= PROMPT =
Repeat the entries below exactly, pictures excluded.

= GIVEN INFORMATION =
+-------+

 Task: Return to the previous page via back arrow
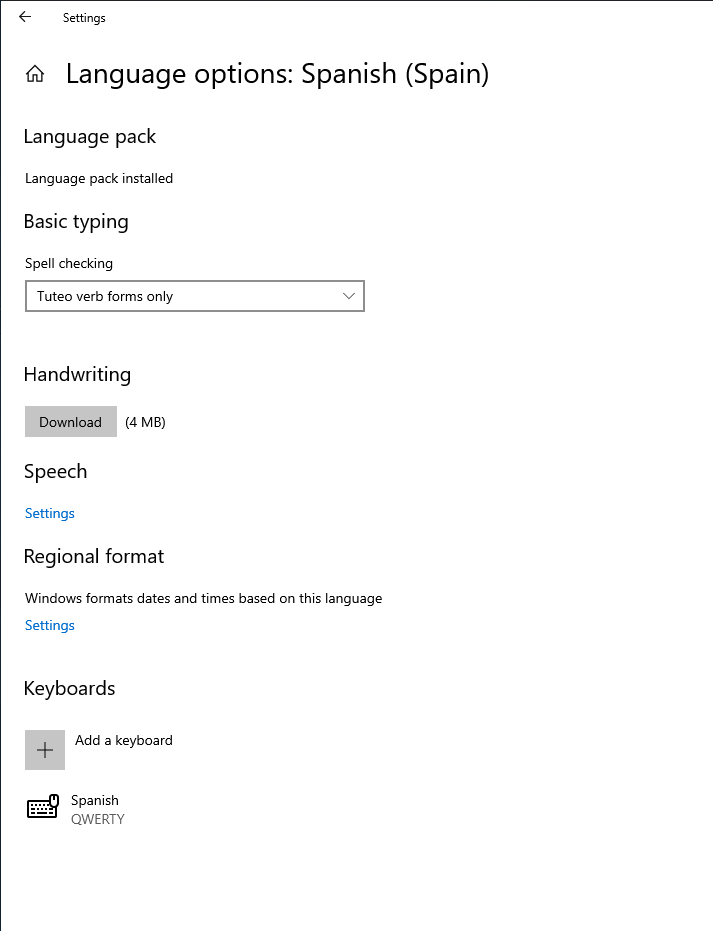coord(24,17)
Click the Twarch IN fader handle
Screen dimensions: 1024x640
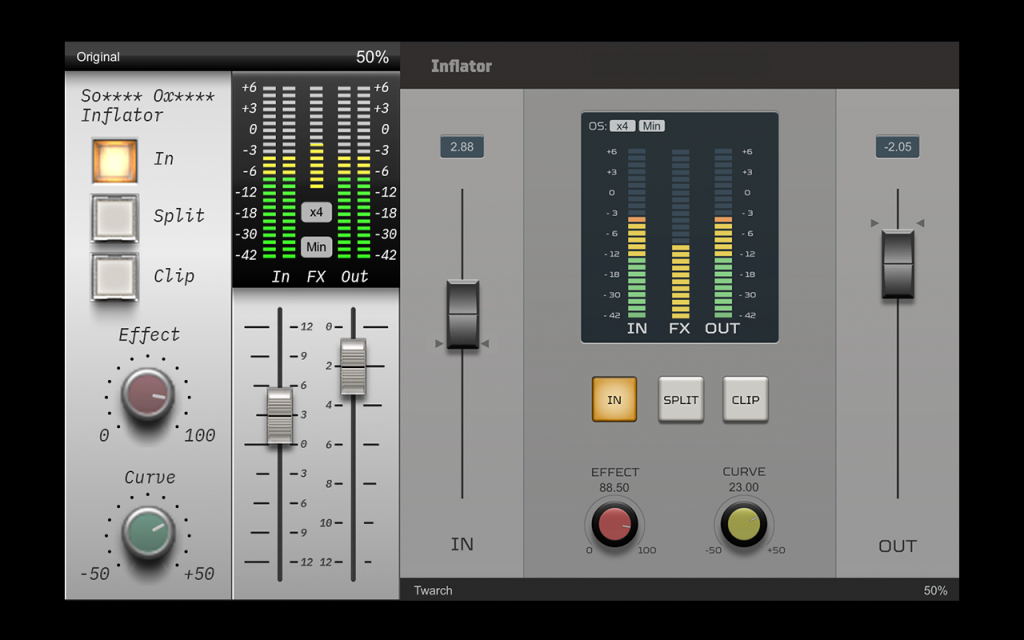pyautogui.click(x=463, y=314)
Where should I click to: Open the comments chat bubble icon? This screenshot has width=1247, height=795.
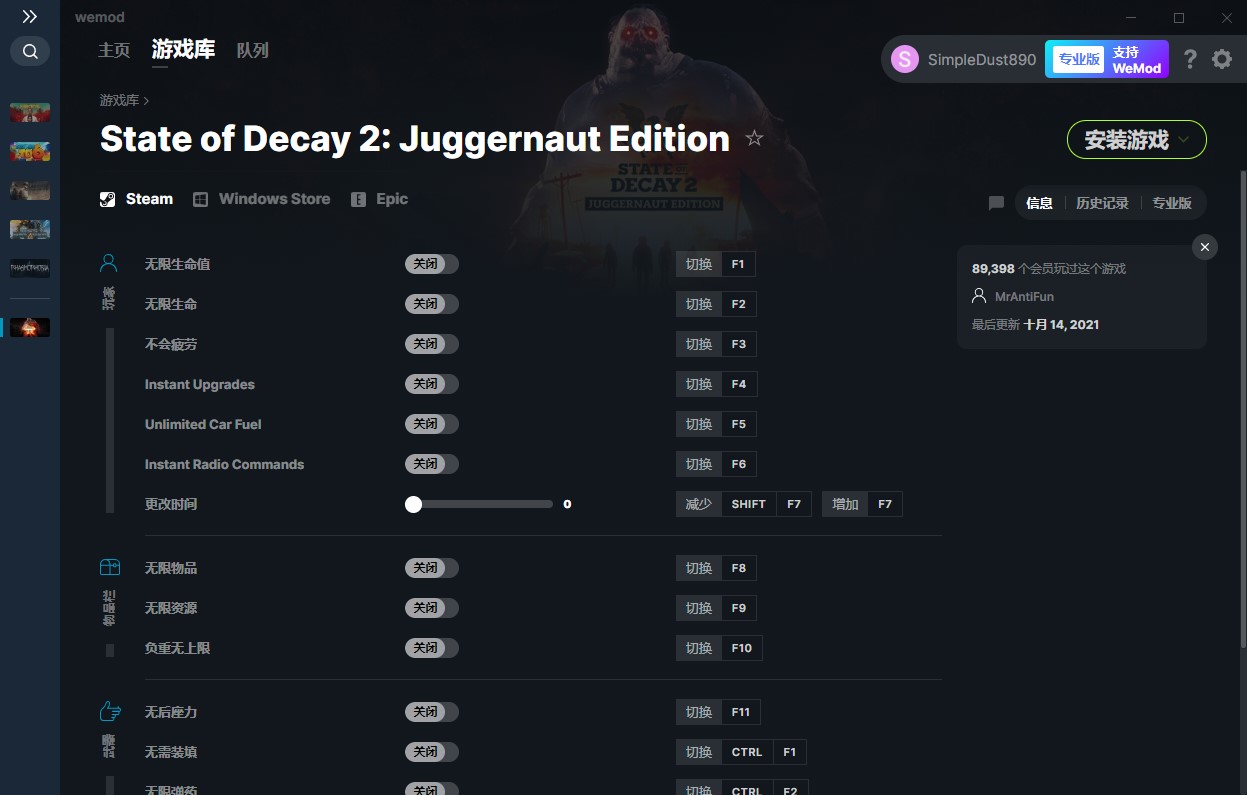coord(996,203)
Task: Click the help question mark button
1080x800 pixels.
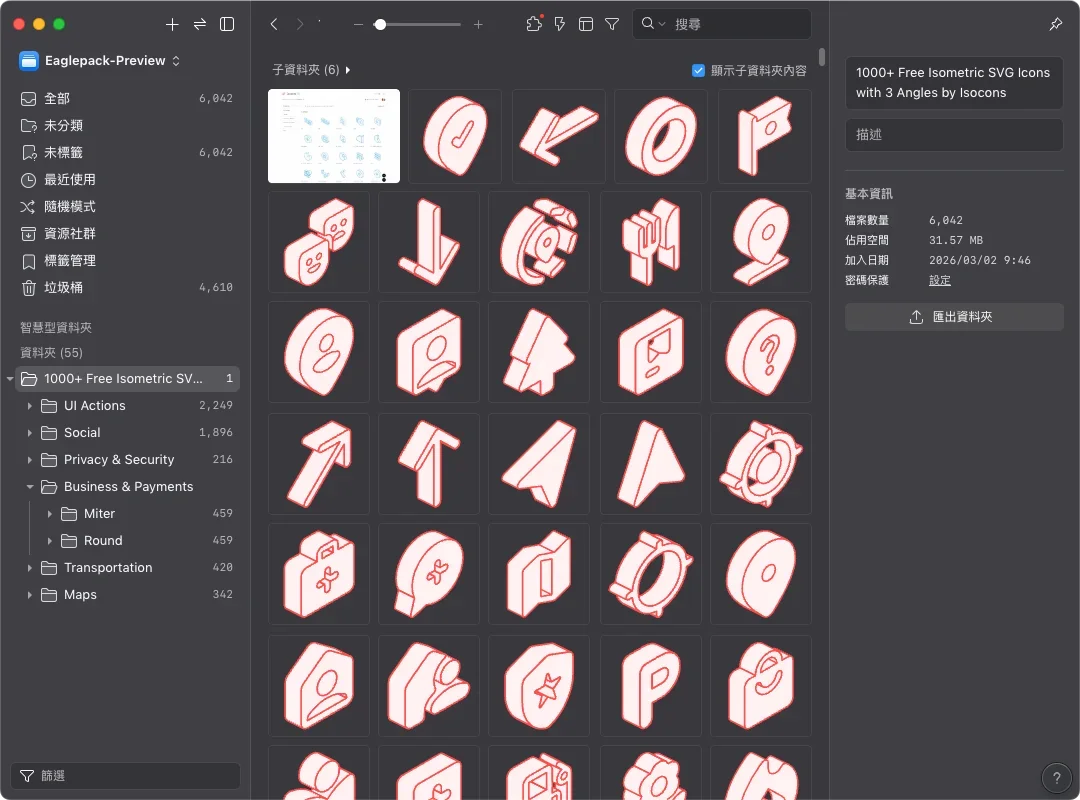Action: (1056, 778)
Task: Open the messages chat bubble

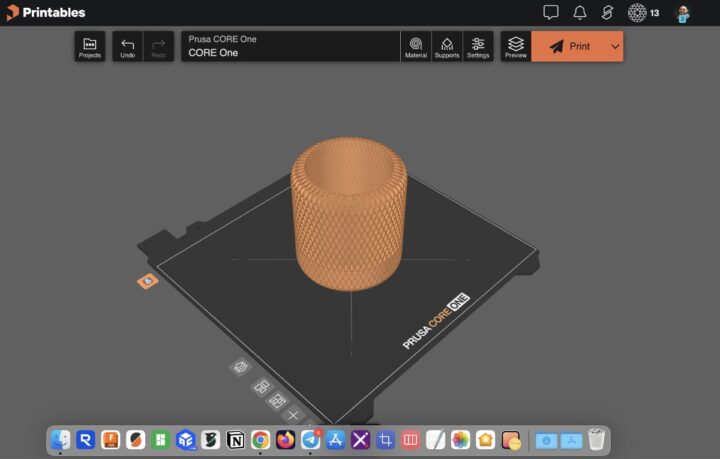Action: point(550,13)
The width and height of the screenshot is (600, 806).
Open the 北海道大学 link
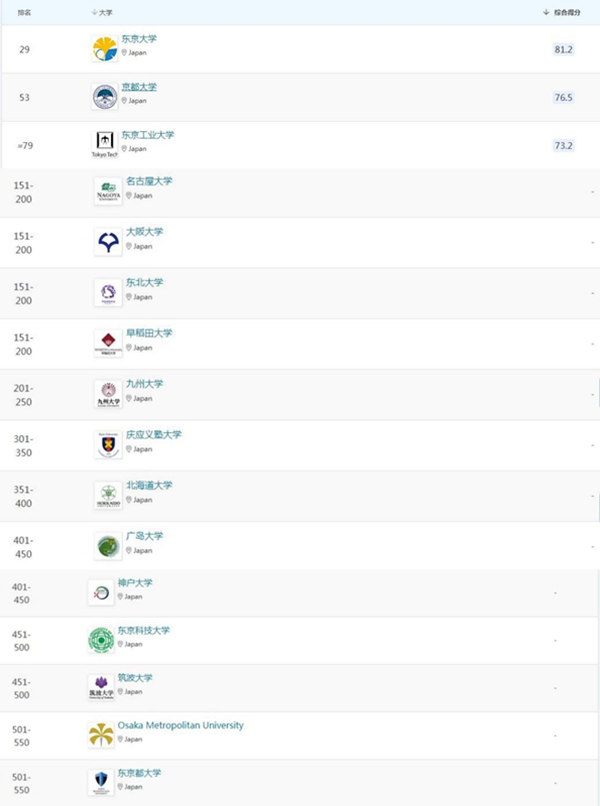[149, 485]
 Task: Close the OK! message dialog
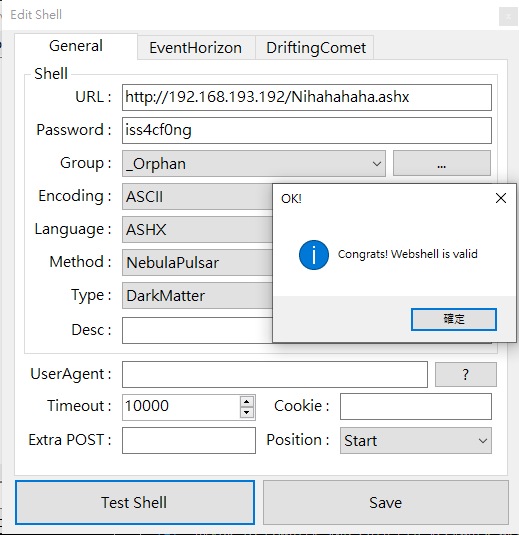click(501, 198)
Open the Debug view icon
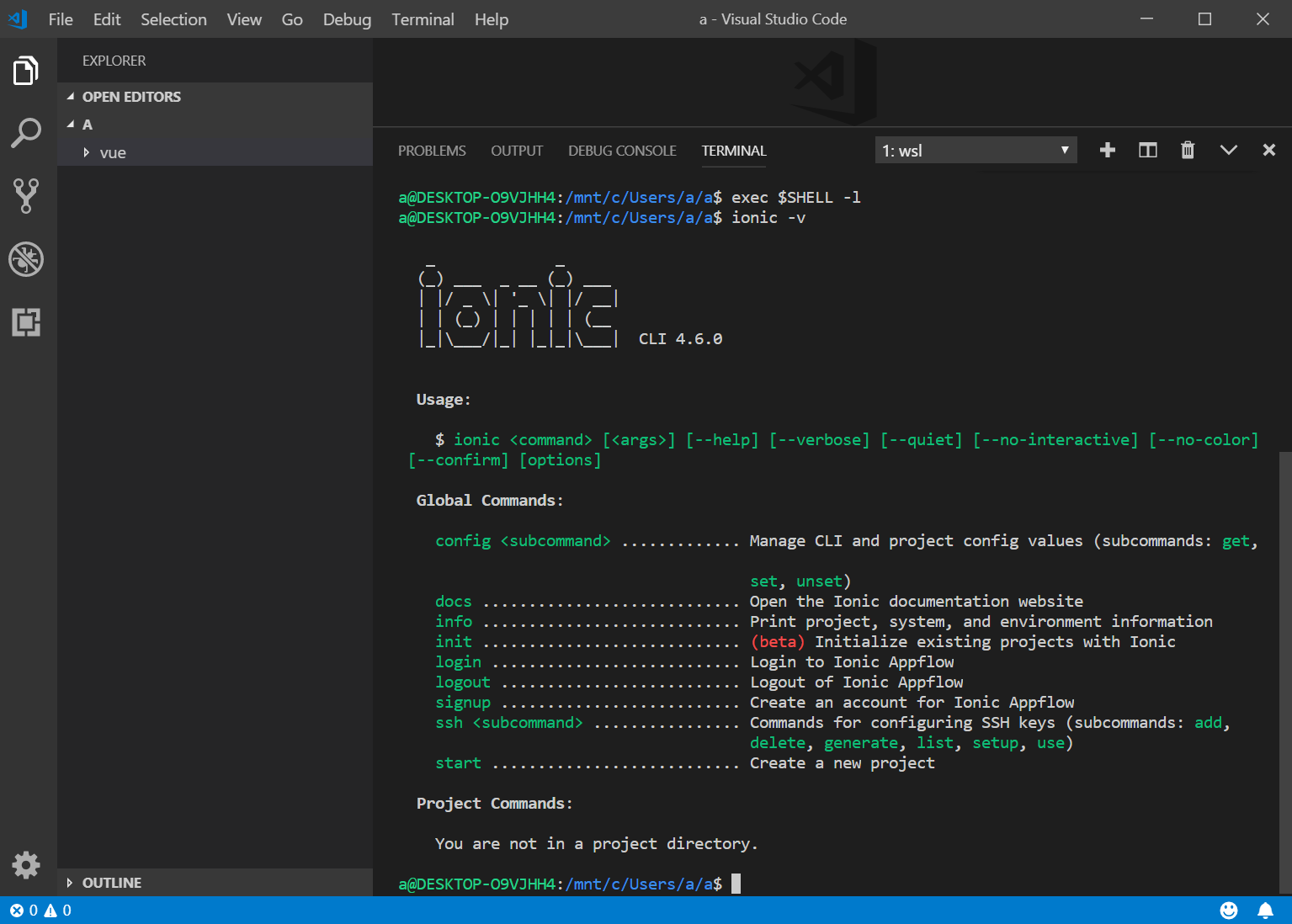Screen dimensions: 1292x924 (x=26, y=259)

+-------+

= TASK SOLUTION =
 Task: Return to the previous page via back arrow
coord(24,17)
Click the Twarch IN fader handle
Screen dimensions: 1024x640
pyautogui.click(x=463, y=314)
Where should I click to: Open the comments chat bubble icon? This screenshot has width=1247, height=795.
coord(996,203)
Task: Click the help question mark button
1080x800 pixels.
Action: (1056, 778)
Task: Open the messages chat bubble

Action: point(550,13)
The width and height of the screenshot is (600, 806).
Open the 北海道大学 link
[149, 485]
 Task: Close the OK! message dialog
click(501, 198)
Open the Debug view icon
Screen dimensions: 1292x924 (x=26, y=259)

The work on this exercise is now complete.